- 1/2 cup chia seeds
- 1/2 cup raw sunflower seeds
- 1/2 cup raw pumpkin seeds
- 1/2 cups gluten-free rolled oats, ground into a flour *
- 1/4 cup raw buckwheat grout, ground into a flour *
- 1 tsp dried oregano
- 1 tsp finely chopped fresh rosemary
- 1/2 tsp thyme
- 1/2 tsp Real Salt
- 1/4 tsp garlic powder
- 1/4 tsp onion powder
- 1/4 cup currents or chopped raisins
- 1 cup water
- Preheat oven to 325 F and for easy clean up line a 9-inch square pan with two pieces of parchment paper, one going each way.
- Add rolled oats and buckwheat into a high-speed blender or food processor. Blend or process until a fine flour forms.
- Place all dry ingredients into a large bowl and stir until well combined. Stir in dried fruit and water. The mixture will be watery and runny at first, but it will thicken up fairly quickly due to the chia seeds. Place mixture into the pan and smooth it out evenly with moist hands or a spatula.
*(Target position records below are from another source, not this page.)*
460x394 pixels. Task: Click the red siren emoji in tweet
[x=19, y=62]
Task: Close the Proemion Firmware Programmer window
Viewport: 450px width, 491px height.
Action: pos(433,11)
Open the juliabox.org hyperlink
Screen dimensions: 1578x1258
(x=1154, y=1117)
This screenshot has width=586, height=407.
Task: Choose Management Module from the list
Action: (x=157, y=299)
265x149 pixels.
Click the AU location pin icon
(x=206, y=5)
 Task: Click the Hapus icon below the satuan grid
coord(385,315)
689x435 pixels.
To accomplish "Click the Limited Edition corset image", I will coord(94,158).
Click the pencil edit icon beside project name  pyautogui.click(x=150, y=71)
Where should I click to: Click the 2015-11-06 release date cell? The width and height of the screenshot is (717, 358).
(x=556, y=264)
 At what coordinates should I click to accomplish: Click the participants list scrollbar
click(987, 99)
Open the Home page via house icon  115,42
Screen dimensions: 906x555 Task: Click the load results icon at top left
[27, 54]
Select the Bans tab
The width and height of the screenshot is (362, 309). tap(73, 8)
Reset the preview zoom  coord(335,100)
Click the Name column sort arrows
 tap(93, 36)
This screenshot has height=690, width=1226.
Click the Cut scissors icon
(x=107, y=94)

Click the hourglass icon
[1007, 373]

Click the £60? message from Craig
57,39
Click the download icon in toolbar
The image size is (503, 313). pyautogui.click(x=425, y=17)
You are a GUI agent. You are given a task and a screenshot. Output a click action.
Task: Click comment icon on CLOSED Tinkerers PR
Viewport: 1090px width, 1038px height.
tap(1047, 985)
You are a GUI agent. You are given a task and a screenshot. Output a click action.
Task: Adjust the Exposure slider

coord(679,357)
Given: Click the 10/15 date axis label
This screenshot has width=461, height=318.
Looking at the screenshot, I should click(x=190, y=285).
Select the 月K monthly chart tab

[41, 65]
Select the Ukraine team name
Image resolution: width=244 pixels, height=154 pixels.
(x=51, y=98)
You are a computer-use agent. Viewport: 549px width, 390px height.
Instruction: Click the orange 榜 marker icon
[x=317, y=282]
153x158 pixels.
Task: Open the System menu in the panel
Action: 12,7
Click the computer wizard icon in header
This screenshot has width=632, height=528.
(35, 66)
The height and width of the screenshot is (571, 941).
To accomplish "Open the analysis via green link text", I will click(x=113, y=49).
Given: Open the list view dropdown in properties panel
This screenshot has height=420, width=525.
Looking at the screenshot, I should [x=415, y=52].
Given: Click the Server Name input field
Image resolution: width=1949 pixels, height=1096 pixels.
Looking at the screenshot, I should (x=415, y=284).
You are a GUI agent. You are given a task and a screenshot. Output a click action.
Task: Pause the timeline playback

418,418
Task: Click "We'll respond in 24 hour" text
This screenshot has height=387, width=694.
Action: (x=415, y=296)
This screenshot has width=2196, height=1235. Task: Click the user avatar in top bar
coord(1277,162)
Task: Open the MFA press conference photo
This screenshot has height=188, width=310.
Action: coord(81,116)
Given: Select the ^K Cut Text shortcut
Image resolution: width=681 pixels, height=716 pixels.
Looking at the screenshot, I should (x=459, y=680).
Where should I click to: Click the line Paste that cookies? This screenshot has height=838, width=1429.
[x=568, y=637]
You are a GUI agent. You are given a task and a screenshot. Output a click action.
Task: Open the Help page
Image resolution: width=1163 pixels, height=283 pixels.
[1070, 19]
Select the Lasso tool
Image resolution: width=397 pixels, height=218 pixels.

You may want to lightly sprinkle the top with a course salt.
- Bake at 325F for about 25 minutes or until firm to the touch. Let cool in the pan for 5 minutes and lift out and place on a cooling rack.
- Slice into 4 squares and then each square in half on the diagonal.
I love topping it with a little bit of arugula and a thick spread of goat cheese. It’s like biting into a little slice of heaven.
Make a sandwich with avocado, and navy bean hummus in the middle and you have an easy lunch. Just add a piece of fruit and your body and mind will be satisfied for hours.
*Note: you may substitute the oat flour with brown rice flour and you can always purchase the oat flour and buckwheat flour already ground and ready to go. And I prefer the currents over raisins.